## Collected data
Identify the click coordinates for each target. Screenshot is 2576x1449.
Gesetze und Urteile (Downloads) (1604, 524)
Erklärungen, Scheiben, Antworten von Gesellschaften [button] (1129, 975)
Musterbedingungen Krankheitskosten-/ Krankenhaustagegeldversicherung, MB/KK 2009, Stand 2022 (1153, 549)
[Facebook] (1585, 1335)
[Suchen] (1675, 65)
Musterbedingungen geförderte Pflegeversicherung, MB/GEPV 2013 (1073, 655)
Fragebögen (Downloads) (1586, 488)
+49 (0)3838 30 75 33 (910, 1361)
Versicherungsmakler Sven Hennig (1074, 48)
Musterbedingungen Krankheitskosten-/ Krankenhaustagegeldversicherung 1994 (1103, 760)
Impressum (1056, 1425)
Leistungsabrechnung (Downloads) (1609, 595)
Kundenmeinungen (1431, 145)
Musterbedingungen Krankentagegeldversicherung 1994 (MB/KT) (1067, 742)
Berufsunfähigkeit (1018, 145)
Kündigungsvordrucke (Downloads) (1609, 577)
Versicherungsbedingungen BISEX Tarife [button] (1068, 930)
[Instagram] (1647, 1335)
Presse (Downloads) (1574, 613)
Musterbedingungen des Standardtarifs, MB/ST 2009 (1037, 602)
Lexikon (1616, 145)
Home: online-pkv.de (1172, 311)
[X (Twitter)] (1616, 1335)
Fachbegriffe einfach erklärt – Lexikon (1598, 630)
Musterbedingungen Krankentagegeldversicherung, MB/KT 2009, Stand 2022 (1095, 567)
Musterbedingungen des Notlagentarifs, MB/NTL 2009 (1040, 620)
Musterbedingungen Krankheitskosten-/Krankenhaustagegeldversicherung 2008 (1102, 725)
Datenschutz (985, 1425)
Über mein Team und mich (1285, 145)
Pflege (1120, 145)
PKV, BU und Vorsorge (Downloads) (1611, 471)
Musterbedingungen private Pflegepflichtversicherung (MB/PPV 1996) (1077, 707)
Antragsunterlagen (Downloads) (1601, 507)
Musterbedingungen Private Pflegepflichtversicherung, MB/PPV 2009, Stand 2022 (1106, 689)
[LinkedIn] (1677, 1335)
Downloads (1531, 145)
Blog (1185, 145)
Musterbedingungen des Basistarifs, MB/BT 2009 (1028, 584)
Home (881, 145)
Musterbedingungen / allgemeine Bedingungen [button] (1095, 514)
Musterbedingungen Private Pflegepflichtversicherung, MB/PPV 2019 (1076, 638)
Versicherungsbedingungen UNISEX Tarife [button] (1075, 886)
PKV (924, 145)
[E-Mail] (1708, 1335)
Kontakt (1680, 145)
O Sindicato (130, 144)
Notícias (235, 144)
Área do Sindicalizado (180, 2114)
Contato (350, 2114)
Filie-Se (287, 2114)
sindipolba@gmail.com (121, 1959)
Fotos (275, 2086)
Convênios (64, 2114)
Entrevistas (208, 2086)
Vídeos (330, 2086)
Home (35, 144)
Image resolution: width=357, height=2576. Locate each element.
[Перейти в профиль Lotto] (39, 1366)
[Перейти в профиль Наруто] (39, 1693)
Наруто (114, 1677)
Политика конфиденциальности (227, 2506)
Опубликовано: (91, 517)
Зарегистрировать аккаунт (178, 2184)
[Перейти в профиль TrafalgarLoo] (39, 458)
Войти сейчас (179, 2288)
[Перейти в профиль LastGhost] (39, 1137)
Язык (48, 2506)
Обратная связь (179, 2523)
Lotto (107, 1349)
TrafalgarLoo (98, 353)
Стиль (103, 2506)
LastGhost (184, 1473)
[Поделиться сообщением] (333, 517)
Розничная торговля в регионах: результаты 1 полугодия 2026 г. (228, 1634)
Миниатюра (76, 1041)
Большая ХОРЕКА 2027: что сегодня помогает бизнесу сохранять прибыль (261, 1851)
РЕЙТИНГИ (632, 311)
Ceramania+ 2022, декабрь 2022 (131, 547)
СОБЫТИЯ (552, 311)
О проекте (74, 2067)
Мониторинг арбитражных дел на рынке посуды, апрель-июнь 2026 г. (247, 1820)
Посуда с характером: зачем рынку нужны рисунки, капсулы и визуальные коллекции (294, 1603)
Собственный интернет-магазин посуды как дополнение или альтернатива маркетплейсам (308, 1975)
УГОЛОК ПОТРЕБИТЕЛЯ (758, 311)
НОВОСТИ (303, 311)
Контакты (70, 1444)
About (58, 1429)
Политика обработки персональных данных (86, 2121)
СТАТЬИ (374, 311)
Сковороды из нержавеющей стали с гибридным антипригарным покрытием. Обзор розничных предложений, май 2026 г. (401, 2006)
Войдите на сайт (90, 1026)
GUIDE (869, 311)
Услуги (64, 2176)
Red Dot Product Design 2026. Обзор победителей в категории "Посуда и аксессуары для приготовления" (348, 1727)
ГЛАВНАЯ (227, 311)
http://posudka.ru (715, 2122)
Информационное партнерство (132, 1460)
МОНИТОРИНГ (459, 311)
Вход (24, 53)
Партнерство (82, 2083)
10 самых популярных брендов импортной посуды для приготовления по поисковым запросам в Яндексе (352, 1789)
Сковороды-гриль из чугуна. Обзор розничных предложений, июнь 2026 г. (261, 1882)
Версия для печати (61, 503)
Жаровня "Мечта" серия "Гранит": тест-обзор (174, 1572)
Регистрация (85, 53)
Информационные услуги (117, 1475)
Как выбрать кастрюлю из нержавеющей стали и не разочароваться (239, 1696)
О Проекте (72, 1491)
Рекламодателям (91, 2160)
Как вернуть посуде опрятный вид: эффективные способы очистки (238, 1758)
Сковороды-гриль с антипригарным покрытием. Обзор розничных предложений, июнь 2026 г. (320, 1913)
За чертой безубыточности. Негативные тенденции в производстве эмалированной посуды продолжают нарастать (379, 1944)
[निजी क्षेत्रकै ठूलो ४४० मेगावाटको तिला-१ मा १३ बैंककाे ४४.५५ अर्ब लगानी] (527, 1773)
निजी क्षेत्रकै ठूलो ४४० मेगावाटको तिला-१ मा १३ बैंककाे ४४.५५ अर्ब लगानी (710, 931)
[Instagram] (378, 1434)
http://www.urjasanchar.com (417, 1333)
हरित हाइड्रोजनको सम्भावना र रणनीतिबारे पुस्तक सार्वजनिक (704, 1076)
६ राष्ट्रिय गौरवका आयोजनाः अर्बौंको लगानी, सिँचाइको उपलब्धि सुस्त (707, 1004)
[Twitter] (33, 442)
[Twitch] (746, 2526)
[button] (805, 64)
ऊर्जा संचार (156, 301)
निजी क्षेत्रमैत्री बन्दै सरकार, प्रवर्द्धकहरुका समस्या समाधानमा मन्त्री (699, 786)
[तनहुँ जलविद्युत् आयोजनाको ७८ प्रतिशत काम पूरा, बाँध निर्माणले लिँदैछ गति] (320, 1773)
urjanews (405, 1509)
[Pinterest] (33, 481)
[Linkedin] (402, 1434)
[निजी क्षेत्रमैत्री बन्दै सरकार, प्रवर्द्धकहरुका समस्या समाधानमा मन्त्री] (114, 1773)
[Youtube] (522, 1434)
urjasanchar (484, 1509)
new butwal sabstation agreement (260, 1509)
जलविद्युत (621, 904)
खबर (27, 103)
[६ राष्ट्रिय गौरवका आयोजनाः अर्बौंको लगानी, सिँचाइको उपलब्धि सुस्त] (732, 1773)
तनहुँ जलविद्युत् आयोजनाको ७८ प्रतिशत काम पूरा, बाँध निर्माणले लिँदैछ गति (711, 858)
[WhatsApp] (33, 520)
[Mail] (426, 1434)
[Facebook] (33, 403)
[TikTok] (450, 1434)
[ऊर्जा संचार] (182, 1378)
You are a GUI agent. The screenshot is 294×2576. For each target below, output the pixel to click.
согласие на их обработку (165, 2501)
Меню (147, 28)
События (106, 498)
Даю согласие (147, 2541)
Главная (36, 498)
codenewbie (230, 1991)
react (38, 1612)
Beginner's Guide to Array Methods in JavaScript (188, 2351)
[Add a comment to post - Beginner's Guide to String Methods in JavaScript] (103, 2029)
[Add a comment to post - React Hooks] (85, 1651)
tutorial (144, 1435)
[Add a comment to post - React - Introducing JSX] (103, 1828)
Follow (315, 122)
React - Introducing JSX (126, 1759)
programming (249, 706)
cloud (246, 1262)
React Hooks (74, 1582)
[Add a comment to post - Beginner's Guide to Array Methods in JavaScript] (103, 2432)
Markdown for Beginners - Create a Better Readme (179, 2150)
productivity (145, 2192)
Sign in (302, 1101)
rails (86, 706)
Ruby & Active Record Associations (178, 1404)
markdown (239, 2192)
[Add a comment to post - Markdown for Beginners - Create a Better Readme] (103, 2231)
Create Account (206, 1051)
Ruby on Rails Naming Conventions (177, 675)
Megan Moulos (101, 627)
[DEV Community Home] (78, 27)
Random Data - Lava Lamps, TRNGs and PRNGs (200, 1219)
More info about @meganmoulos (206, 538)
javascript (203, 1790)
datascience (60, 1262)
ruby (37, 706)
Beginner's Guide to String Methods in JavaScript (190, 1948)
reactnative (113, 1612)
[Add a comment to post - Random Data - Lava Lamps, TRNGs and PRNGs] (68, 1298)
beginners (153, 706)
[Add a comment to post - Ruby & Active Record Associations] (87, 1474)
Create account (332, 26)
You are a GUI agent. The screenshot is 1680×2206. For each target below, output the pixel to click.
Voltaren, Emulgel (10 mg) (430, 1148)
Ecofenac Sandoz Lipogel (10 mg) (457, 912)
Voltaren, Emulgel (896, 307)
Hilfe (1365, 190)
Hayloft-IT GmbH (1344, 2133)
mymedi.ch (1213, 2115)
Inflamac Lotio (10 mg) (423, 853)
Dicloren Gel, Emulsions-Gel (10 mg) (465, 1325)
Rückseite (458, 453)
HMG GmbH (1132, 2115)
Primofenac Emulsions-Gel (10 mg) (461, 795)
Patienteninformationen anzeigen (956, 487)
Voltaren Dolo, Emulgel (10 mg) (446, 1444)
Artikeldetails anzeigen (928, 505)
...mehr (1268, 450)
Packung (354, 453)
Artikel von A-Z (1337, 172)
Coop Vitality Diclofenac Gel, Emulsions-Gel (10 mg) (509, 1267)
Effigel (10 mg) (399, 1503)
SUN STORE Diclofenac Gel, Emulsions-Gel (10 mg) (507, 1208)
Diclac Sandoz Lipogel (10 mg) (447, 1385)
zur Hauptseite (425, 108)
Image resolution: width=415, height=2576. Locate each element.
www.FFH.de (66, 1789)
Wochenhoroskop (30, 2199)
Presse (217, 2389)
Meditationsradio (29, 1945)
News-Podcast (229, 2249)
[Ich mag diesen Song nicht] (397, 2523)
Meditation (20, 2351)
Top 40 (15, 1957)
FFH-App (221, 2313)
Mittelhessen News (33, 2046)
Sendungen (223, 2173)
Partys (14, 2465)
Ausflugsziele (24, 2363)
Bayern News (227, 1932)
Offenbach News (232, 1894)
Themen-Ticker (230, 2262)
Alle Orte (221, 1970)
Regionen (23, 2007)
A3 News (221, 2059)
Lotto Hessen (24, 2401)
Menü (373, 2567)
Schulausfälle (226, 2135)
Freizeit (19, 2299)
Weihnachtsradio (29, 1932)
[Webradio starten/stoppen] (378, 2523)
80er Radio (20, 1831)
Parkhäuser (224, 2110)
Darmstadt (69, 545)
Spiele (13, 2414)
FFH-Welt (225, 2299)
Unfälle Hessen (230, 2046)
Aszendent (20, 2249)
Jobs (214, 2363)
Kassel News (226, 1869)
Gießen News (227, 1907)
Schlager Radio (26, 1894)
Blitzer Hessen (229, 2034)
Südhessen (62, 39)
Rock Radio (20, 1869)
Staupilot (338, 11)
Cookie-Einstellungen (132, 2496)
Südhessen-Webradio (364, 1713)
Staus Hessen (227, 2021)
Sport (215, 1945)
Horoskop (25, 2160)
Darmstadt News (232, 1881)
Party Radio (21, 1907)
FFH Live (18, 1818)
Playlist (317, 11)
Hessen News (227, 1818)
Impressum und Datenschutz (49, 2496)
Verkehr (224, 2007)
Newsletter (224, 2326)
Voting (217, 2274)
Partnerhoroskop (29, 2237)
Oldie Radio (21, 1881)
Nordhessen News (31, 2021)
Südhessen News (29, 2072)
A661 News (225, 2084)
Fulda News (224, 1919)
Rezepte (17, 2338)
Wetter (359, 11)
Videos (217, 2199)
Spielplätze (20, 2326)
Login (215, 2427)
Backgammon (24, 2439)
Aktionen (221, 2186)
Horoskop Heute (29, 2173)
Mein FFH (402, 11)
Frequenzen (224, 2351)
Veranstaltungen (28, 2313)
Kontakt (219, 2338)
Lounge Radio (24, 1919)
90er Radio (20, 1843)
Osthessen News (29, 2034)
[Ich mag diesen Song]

## HOW TO COMPLETE THIS TASK
Reproduce only the lines above, starting at the line with "[Twitter] (33, 442)" and ending at the line with "गति (711, 858)", exactly as written.

## EXERCISE RESPONSE
[Twitter] (33, 442)
[Twitch] (746, 2526)
[button] (805, 64)
ऊर्जा संचार (156, 301)
निजी क्षेत्रमैत्री बन्दै सरकार, प्रवर्द्धकहरुका समस्या समाधानमा मन्त्री (699, 786)
[तनहुँ जलविद्युत् आयोजनाको ७८ प्रतिशत काम पूरा, बाँध निर्माणले लिँदैछ गति] (320, 1773)
urjanews (405, 1509)
[Pinterest] (33, 481)
[Linkedin] (402, 1434)
[निजी क्षेत्रमैत्री बन्दै सरकार, प्रवर्द्धकहरुका समस्या समाधानमा मन्त्री] (114, 1773)
[Youtube] (522, 1434)
urjasanchar (484, 1509)
new butwal sabstation agreement (260, 1509)
जलविद्युत (621, 904)
खबर (27, 103)
[६ राष्ट्रिय गौरवका आयोजनाः अर्बौंको लगानी, सिँचाइको उपलब्धि सुस्त] (732, 1773)
तनहुँ जलविद्युत् आयोजनाको ७८ प्रतिशत काम पूरा, बाँध निर्माणले लिँदैछ गति (711, 858)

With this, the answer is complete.